TASK BRIEF:
Exactly as written, copy every line from the one containing "Task: Remove the" through the end of the records, with the pictures left out.

START PROVIDED RECORDS

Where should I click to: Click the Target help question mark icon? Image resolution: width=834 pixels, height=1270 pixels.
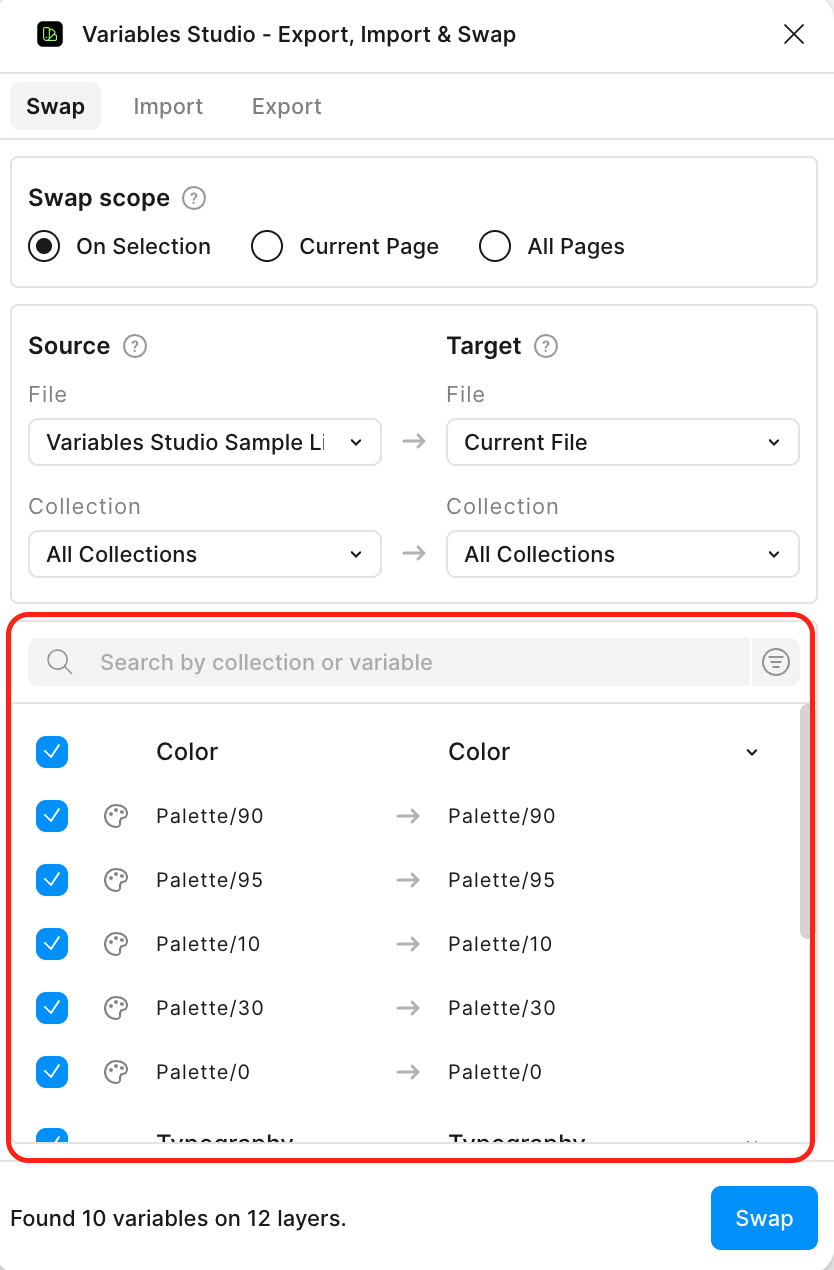tap(546, 346)
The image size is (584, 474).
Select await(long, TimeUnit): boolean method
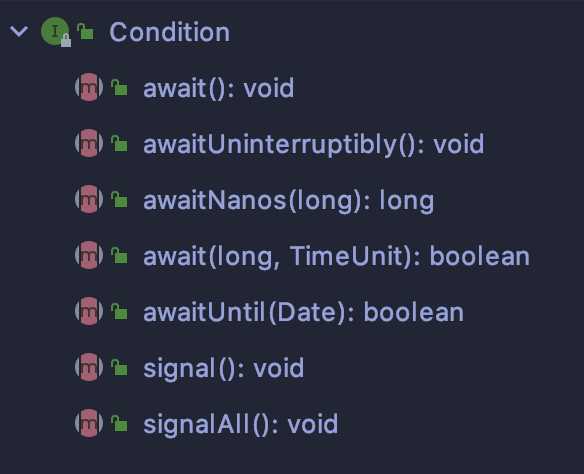[x=336, y=257]
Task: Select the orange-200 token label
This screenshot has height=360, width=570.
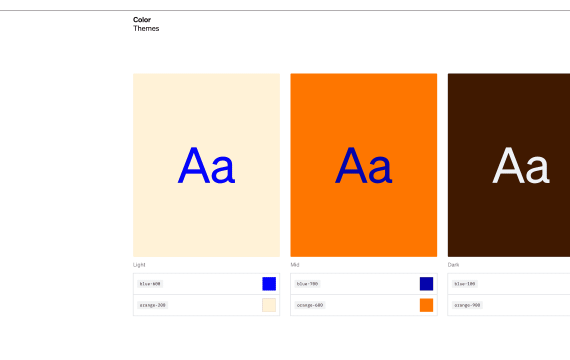Action: (x=153, y=305)
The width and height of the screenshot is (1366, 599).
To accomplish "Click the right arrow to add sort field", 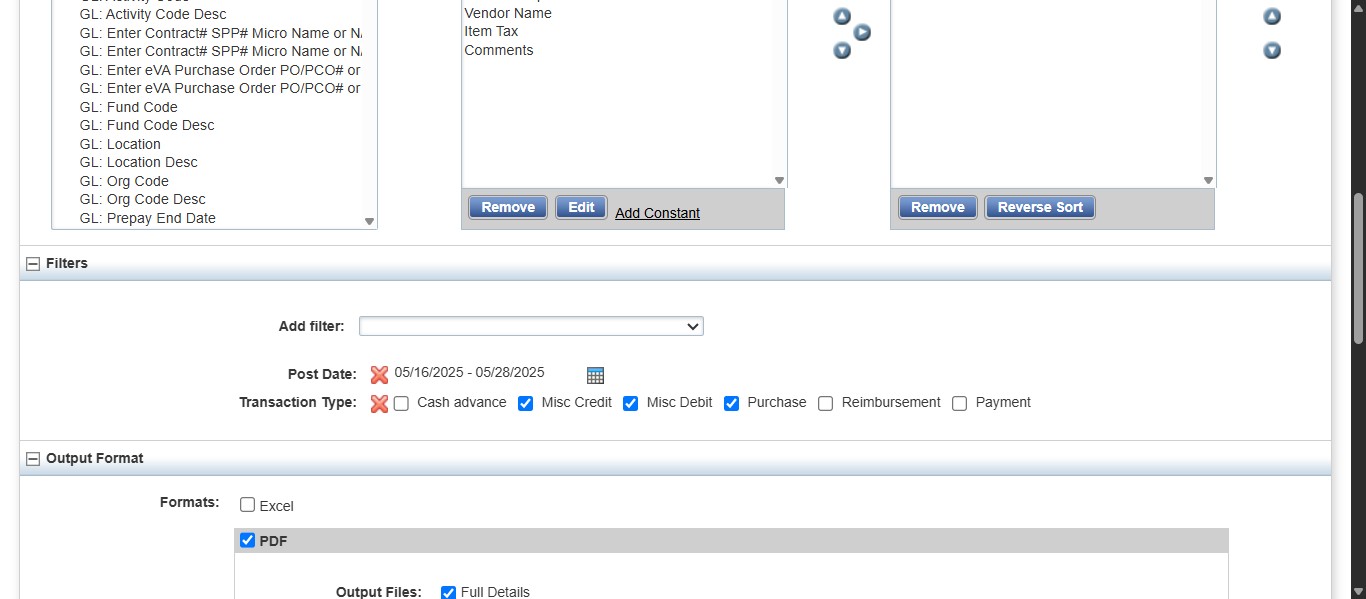I will [862, 32].
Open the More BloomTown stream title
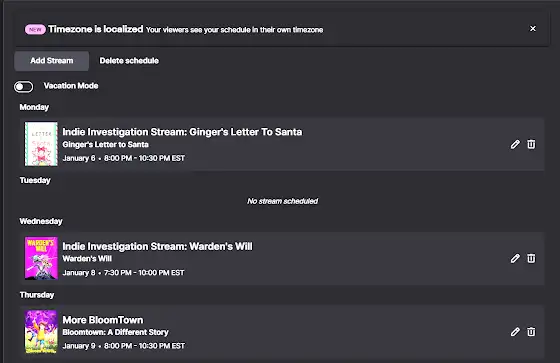This screenshot has width=560, height=363. (103, 320)
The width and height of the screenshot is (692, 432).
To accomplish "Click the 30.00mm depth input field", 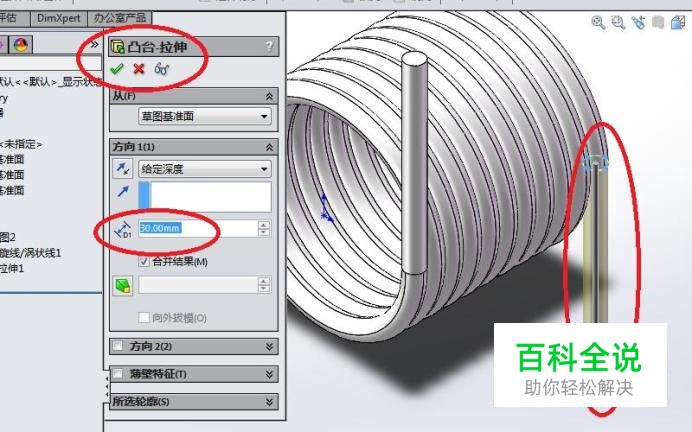I will [x=198, y=228].
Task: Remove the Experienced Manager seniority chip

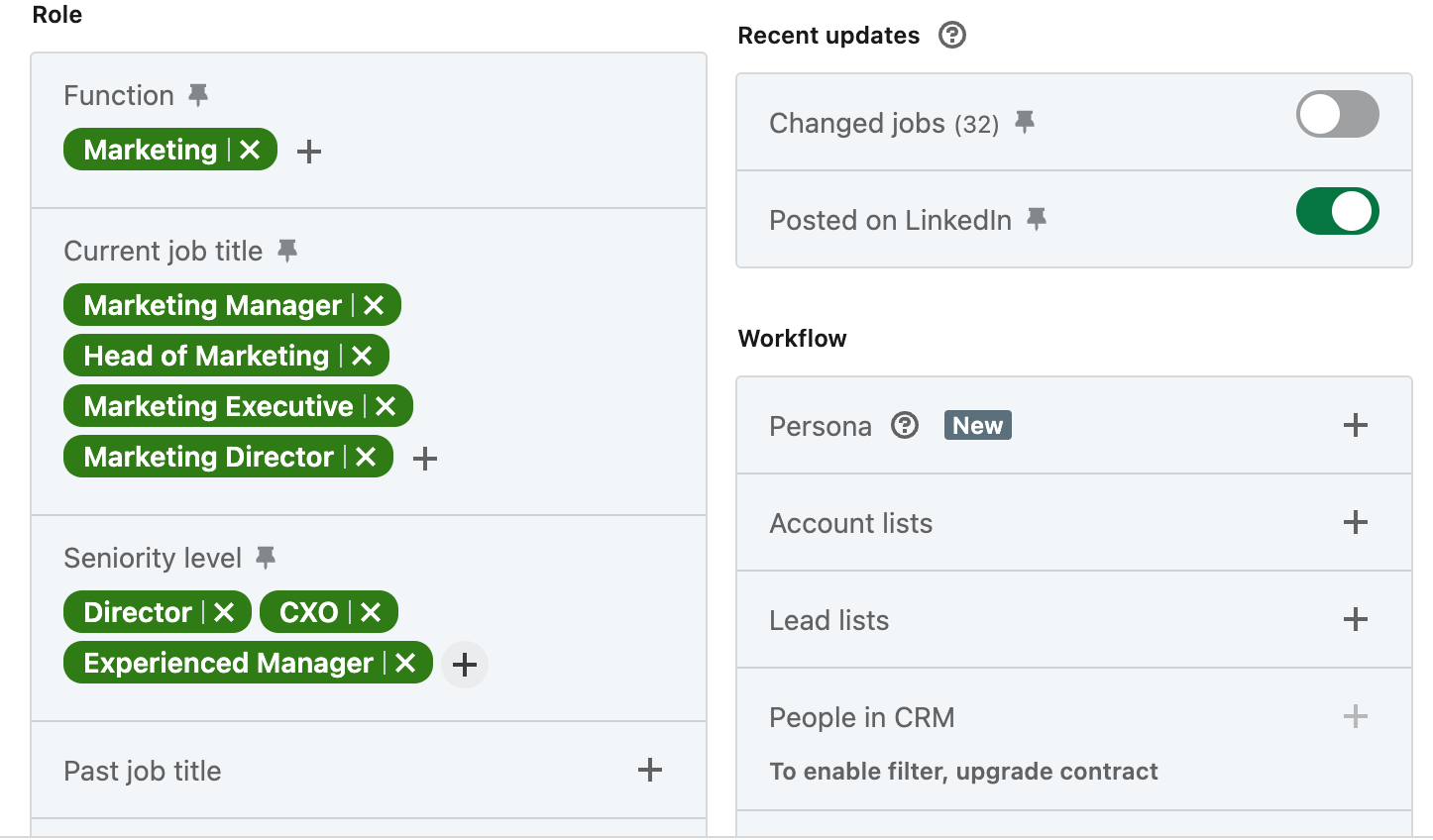Action: pos(405,663)
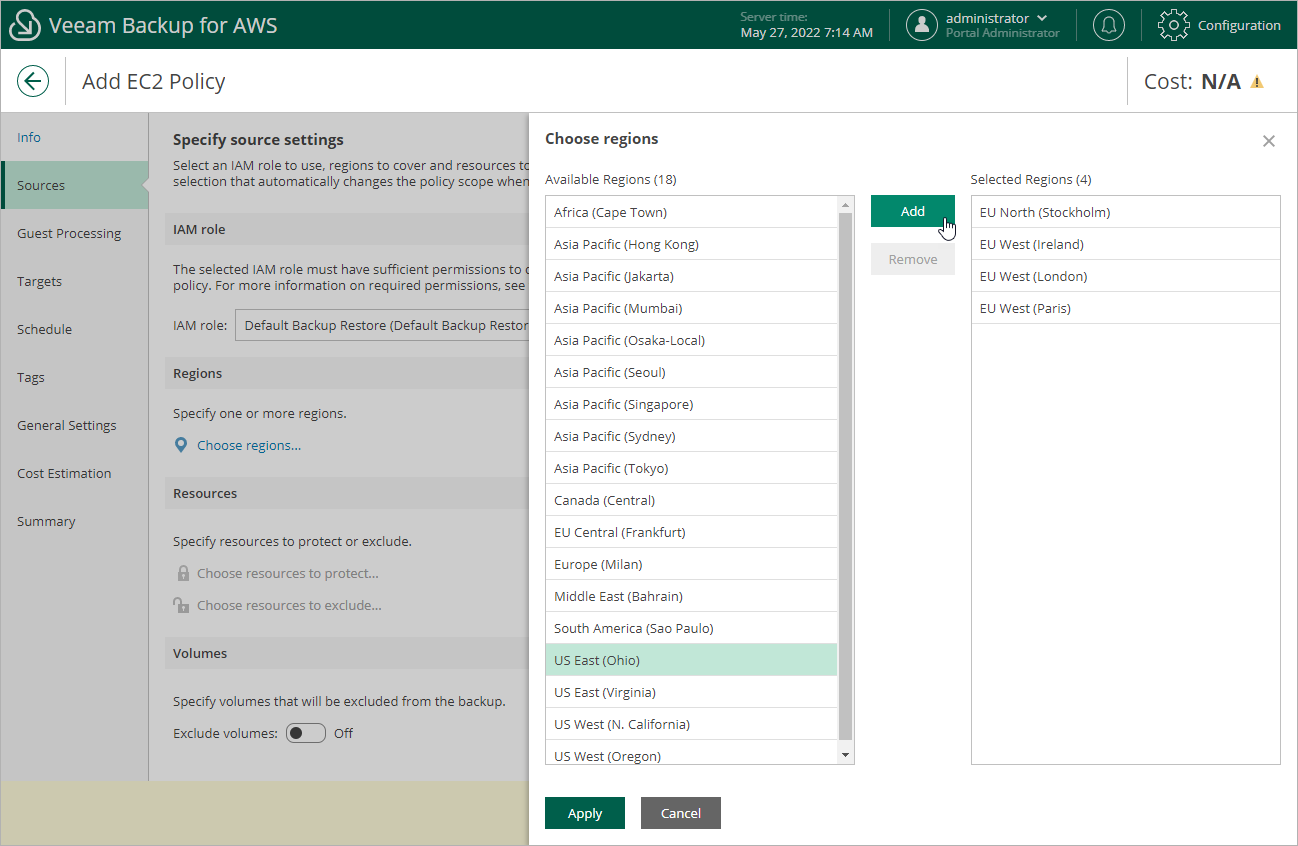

END PROVIDED RECORDS

TASK ANSWER:
Task: Remove the Experienced Manager seniority chip

Action: pos(405,663)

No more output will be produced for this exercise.